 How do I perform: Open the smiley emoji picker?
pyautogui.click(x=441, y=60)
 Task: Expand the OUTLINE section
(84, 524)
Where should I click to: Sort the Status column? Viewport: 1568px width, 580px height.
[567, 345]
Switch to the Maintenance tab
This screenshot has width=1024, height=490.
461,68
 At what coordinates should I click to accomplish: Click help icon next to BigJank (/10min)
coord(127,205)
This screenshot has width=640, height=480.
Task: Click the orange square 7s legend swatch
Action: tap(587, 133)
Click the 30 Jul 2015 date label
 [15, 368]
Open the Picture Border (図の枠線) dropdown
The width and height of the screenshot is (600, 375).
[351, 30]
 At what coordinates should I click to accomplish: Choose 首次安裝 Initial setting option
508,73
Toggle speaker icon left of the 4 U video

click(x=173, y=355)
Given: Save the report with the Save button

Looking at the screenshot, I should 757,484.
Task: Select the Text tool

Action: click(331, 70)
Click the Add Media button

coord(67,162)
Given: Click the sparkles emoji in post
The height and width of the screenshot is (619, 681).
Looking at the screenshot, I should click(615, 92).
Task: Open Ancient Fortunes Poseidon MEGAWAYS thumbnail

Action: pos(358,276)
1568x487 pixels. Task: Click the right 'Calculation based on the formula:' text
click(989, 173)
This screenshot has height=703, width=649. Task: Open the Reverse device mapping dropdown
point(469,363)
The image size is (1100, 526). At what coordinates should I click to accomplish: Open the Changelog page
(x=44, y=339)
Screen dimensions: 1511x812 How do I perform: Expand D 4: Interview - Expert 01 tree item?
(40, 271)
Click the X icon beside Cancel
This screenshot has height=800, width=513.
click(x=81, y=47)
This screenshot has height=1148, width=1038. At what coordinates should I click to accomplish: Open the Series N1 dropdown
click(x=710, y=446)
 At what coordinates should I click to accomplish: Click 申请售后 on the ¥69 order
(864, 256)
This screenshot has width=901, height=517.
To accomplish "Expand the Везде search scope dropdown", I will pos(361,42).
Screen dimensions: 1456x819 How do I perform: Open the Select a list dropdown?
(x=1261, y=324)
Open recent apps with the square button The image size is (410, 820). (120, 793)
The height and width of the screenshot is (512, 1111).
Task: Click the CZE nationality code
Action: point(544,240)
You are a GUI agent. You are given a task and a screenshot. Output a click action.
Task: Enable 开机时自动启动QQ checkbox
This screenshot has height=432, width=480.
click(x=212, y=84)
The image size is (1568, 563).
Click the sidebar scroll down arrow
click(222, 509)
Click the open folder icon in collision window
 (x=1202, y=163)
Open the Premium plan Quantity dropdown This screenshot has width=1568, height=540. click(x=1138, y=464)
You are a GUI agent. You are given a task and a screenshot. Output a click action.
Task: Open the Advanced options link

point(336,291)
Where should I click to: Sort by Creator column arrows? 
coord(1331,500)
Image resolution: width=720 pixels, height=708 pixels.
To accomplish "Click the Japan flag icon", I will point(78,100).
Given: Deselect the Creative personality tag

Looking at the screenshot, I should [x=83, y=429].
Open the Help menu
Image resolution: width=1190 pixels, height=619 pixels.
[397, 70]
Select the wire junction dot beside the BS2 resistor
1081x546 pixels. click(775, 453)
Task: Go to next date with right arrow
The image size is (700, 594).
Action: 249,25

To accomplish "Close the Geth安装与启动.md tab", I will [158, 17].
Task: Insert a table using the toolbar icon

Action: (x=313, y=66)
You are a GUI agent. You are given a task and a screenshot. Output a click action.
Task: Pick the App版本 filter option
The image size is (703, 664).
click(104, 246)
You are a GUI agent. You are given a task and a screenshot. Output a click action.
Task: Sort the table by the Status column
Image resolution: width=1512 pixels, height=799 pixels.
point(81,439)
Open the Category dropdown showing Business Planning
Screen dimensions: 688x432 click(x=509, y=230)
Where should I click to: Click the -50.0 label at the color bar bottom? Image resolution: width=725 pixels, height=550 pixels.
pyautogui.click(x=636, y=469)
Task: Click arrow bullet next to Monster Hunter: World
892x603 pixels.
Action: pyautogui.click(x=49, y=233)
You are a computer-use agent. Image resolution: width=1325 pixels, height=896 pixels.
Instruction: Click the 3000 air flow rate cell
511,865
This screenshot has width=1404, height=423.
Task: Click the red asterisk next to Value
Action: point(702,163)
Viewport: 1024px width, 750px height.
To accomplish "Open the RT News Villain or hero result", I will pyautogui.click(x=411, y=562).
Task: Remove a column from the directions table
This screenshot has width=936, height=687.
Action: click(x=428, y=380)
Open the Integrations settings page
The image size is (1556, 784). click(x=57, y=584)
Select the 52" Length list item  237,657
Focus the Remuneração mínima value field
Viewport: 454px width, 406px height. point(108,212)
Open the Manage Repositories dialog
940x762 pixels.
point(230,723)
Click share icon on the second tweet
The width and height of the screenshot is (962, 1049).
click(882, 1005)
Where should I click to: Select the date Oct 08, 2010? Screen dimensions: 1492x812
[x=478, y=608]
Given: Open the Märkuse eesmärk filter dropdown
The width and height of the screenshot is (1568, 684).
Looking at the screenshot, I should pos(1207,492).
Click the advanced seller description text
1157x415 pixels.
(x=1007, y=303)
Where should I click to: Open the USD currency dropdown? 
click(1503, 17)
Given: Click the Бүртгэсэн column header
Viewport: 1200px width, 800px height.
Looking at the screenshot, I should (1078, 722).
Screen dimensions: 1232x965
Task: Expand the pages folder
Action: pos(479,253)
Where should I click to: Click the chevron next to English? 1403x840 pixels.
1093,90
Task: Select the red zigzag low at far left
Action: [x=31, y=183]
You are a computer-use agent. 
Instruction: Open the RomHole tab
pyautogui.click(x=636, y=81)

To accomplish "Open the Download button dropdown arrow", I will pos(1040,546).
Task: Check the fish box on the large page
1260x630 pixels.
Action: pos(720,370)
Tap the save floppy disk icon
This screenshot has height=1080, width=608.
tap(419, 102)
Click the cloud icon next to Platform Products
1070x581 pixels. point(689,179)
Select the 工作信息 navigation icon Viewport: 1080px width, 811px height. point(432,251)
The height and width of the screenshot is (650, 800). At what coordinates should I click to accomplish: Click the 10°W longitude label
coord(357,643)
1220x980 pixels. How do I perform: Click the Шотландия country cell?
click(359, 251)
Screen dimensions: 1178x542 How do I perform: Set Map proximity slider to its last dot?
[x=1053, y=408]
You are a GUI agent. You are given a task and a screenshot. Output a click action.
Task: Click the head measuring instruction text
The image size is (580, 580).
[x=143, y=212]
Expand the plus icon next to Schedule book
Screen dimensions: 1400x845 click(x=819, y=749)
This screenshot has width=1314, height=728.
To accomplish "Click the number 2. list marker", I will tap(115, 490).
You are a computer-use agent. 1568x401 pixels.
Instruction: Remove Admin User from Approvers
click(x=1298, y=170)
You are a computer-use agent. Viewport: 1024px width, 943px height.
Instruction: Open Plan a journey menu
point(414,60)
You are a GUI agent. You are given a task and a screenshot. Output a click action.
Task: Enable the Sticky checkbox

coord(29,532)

+-------+

→ **WORK REQUEST**:
The answer must be a word-for-word transcription of every record above.

→ **ANSWER BOX**:
 How do I perform: Open the smiley emoji picker?
pyautogui.click(x=441, y=60)
 Task: Expand the OUTLINE section
(84, 524)
Where should I click to: Sort the Status column? Viewport: 1568px width, 580px height.
[567, 345]
Switch to the Maintenance tab
This screenshot has width=1024, height=490.
461,68
 At what coordinates should I click to accomplish: Click help icon next to BigJank (/10min)
coord(127,205)
This screenshot has width=640, height=480.
Task: Click the orange square 7s legend swatch
Action: tap(587, 133)
Click the 30 Jul 2015 date label
 [15, 368]
Open the Picture Border (図の枠線) dropdown
The width and height of the screenshot is (600, 375).
[351, 30]
 At what coordinates should I click to accomplish: Choose 首次安裝 Initial setting option
508,73
Toggle speaker icon left of the 4 U video

click(x=173, y=355)
Given: Save the report with the Save button

Looking at the screenshot, I should 757,484.
Task: Select the Text tool

Action: click(331, 70)
Click the Add Media button

coord(67,162)
Given: Click the sparkles emoji in post
The height and width of the screenshot is (619, 681).
Looking at the screenshot, I should click(615, 92).
Task: Open Ancient Fortunes Poseidon MEGAWAYS thumbnail

Action: pos(358,276)
1568x487 pixels. Task: Click the right 'Calculation based on the formula:' text
click(989, 173)
This screenshot has height=703, width=649. Task: Open the Reverse device mapping dropdown
point(469,363)
The image size is (1100, 526). At what coordinates should I click to accomplish: Open the Changelog page
(x=44, y=339)
Screen dimensions: 1511x812 How do I perform: Expand D 4: Interview - Expert 01 tree item?
(40, 271)
Click the X icon beside Cancel
This screenshot has height=800, width=513.
click(x=81, y=47)
This screenshot has height=1148, width=1038. At what coordinates should I click to accomplish: Open the Series N1 dropdown
click(x=710, y=446)
 At what coordinates should I click to accomplish: Click 申请售后 on the ¥69 order
(864, 256)
This screenshot has width=901, height=517.
To accomplish "Expand the Везде search scope dropdown", I will pos(361,42).
Screen dimensions: 1456x819 How do I perform: Open the Select a list dropdown?
(x=1261, y=324)
Open recent apps with the square button The image size is (410, 820). (120, 793)
The height and width of the screenshot is (512, 1111).
Task: Click the CZE nationality code
Action: point(544,240)
You are a GUI agent. You are given a task and a screenshot. Output a click action.
Task: Enable 开机时自动启动QQ checkbox
This screenshot has height=432, width=480.
click(x=212, y=84)
The image size is (1568, 563).
Click the sidebar scroll down arrow
click(222, 509)
Click the open folder icon in collision window
 (x=1202, y=163)
Open the Premium plan Quantity dropdown This screenshot has width=1568, height=540. click(x=1138, y=464)
You are a GUI agent. You are given a task and a screenshot. Output a click action.
Task: Open the Advanced options link

point(336,291)
Where should I click to: Sort by Creator column arrows? 
coord(1331,500)
Image resolution: width=720 pixels, height=708 pixels.
To accomplish "Click the Japan flag icon", I will point(78,100).
Given: Deselect the Creative personality tag

Looking at the screenshot, I should [x=83, y=429].
Open the Help menu
Image resolution: width=1190 pixels, height=619 pixels.
[397, 70]
Select the wire junction dot beside the BS2 resistor
1081x546 pixels. click(775, 453)
Task: Go to next date with right arrow
The image size is (700, 594).
Action: 249,25

To accomplish "Close the Geth安装与启动.md tab", I will [158, 17].
Task: Insert a table using the toolbar icon

Action: (x=313, y=66)
You are a GUI agent. You are given a task and a screenshot. Output a click action.
Task: Pick the App版本 filter option
The image size is (703, 664).
click(104, 246)
You are a GUI agent. You are given a task and a screenshot. Output a click action.
Task: Sort the table by the Status column
Image resolution: width=1512 pixels, height=799 pixels.
point(81,439)
Open the Category dropdown showing Business Planning
Screen dimensions: 688x432 click(x=509, y=230)
Where should I click to: Click the -50.0 label at the color bar bottom? Image resolution: width=725 pixels, height=550 pixels.
pyautogui.click(x=636, y=469)
Task: Click arrow bullet next to Monster Hunter: World
892x603 pixels.
Action: pyautogui.click(x=49, y=233)
You are a computer-use agent. Image resolution: width=1325 pixels, height=896 pixels.
Instruction: Click the 3000 air flow rate cell
511,865
This screenshot has width=1404, height=423.
Task: Click the red asterisk next to Value
Action: point(702,163)
Viewport: 1024px width, 750px height.
To accomplish "Open the RT News Villain or hero result", I will pyautogui.click(x=411, y=562).
Task: Remove a column from the directions table
This screenshot has width=936, height=687.
Action: click(x=428, y=380)
Open the Integrations settings page
The image size is (1556, 784). click(x=57, y=584)
Select the 52" Length list item  237,657
Focus the Remuneração mínima value field
Viewport: 454px width, 406px height. point(108,212)
Open the Manage Repositories dialog
940x762 pixels.
point(230,723)
Click share icon on the second tweet
The width and height of the screenshot is (962, 1049).
click(882, 1005)
Where should I click to: Select the date Oct 08, 2010? Screen dimensions: 1492x812
[x=478, y=608]
Given: Open the Märkuse eesmärk filter dropdown
The width and height of the screenshot is (1568, 684).
Looking at the screenshot, I should pos(1207,492).
Click the advanced seller description text
1157x415 pixels.
(x=1007, y=303)
Where should I click to: Open the USD currency dropdown? 
click(1503, 17)
Given: Click the Бүртгэсэн column header
Viewport: 1200px width, 800px height.
Looking at the screenshot, I should (1078, 722).
Screen dimensions: 1232x965
Task: Expand the pages folder
Action: pos(479,253)
Where should I click to: Click the chevron next to English? 1403x840 pixels.
1093,90
Task: Select the red zigzag low at far left
Action: [x=31, y=183]
You are a computer-use agent. 
Instruction: Open the RomHole tab
pyautogui.click(x=636, y=81)

To accomplish "Open the Download button dropdown arrow", I will pos(1040,546).
Task: Check the fish box on the large page
1260x630 pixels.
Action: pos(720,370)
Tap the save floppy disk icon
This screenshot has height=1080, width=608.
tap(419, 102)
Click the cloud icon next to Platform Products
1070x581 pixels. point(689,179)
Select the 工作信息 navigation icon Viewport: 1080px width, 811px height. point(432,251)
The height and width of the screenshot is (650, 800). At what coordinates should I click to accomplish: Click the 10°W longitude label
coord(357,643)
1220x980 pixels. How do I perform: Click the Шотландия country cell?
click(359, 251)
Screen dimensions: 1178x542 How do I perform: Set Map proximity slider to its last dot?
[x=1053, y=408]
You are a GUI agent. You are given a task and a screenshot. Output a click action.
Task: Click the head measuring instruction text
The image size is (580, 580).
[x=143, y=212]
Expand the plus icon next to Schedule book
Screen dimensions: 1400x845 click(x=819, y=749)
This screenshot has width=1314, height=728.
To accomplish "Click the number 2. list marker", I will tap(115, 490).
You are a computer-use agent. 1568x401 pixels.
Instruction: Remove Admin User from Approvers
click(x=1298, y=170)
You are a computer-use agent. Viewport: 1024px width, 943px height.
Instruction: Open Plan a journey menu
point(414,60)
You are a GUI agent. You are given a task and a screenshot. Output a click action.
Task: Enable the Sticky checkbox

coord(29,532)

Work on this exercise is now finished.